● Activity
Would you write out the whole listing below exactly as given?

-- Opening Marker --

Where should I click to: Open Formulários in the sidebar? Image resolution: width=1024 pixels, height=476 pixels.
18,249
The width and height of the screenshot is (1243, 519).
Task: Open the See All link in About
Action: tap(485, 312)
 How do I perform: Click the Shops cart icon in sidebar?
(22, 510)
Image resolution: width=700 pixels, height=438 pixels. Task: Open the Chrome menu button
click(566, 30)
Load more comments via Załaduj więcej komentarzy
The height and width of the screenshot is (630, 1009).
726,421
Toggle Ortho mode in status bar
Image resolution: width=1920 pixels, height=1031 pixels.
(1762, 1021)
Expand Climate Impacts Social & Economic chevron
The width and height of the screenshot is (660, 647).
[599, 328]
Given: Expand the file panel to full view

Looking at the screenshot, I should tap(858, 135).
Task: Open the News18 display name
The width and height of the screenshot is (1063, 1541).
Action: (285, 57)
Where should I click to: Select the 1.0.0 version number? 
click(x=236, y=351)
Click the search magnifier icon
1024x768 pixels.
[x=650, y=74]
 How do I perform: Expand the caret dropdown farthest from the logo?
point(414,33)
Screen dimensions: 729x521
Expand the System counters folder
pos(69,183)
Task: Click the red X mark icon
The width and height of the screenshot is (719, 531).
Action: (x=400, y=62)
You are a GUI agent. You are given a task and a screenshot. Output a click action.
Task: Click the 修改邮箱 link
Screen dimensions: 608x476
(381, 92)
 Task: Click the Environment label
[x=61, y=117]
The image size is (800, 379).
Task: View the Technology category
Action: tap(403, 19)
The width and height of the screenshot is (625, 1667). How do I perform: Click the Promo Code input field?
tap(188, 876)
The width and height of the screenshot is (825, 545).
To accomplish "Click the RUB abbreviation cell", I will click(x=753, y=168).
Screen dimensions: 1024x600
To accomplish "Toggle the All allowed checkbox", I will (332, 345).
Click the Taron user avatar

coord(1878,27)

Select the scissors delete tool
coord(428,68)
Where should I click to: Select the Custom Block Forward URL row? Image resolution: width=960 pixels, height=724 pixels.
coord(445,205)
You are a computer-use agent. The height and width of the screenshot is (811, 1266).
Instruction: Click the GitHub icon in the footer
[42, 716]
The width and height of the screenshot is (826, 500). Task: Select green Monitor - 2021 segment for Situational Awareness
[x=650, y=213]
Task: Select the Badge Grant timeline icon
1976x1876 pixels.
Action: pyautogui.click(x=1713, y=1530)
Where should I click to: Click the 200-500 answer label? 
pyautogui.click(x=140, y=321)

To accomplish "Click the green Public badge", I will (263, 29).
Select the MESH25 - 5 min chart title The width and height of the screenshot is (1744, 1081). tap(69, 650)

-- Closing Marker --

● Task response
Where should I click to: Open Formulários in the sidebar? Image resolution: width=1024 pixels, height=476 pixels.
18,249
The width and height of the screenshot is (1243, 519).
Task: Open the See All link in About
Action: tap(485, 312)
 How do I perform: Click the Shops cart icon in sidebar?
(22, 510)
Image resolution: width=700 pixels, height=438 pixels. Task: Open the Chrome menu button
click(566, 30)
Load more comments via Załaduj więcej komentarzy
The height and width of the screenshot is (630, 1009).
726,421
Toggle Ortho mode in status bar
Image resolution: width=1920 pixels, height=1031 pixels.
(1762, 1021)
Expand Climate Impacts Social & Economic chevron
The width and height of the screenshot is (660, 647).
[599, 328]
Given: Expand the file panel to full view

Looking at the screenshot, I should tap(858, 135).
Task: Open the News18 display name
The width and height of the screenshot is (1063, 1541).
Action: (285, 57)
Where should I click to: Select the 1.0.0 version number? 
click(x=236, y=351)
Click the search magnifier icon
1024x768 pixels.
[x=650, y=74]
 How do I perform: Expand the caret dropdown farthest from the logo?
point(414,33)
Screen dimensions: 729x521
Expand the System counters folder
pos(69,183)
Task: Click the red X mark icon
The width and height of the screenshot is (719, 531).
Action: (x=400, y=62)
You are a GUI agent. You are given a task and a screenshot. Output a click action.
Task: Click the 修改邮箱 link
Screen dimensions: 608x476
(381, 92)
 Task: Click the Environment label
[x=61, y=117]
The image size is (800, 379).
Task: View the Technology category
Action: tap(403, 19)
The width and height of the screenshot is (625, 1667). How do I perform: Click the Promo Code input field?
tap(188, 876)
The width and height of the screenshot is (825, 545).
To accomplish "Click the RUB abbreviation cell", I will click(x=753, y=168).
Screen dimensions: 1024x600
To accomplish "Toggle the All allowed checkbox", I will (332, 345).
Click the Taron user avatar

coord(1878,27)

Select the scissors delete tool
coord(428,68)
Where should I click to: Select the Custom Block Forward URL row? Image resolution: width=960 pixels, height=724 pixels.
coord(445,205)
You are a computer-use agent. The height and width of the screenshot is (811, 1266).
Instruction: Click the GitHub icon in the footer
[42, 716]
The width and height of the screenshot is (826, 500). Task: Select green Monitor - 2021 segment for Situational Awareness
[x=650, y=213]
Task: Select the Badge Grant timeline icon
1976x1876 pixels.
Action: pyautogui.click(x=1713, y=1530)
Where should I click to: Click the 200-500 answer label? 
pyautogui.click(x=140, y=321)

To accomplish "Click the green Public badge", I will (263, 29).
Select the MESH25 - 5 min chart title The width and height of the screenshot is (1744, 1081). tap(69, 650)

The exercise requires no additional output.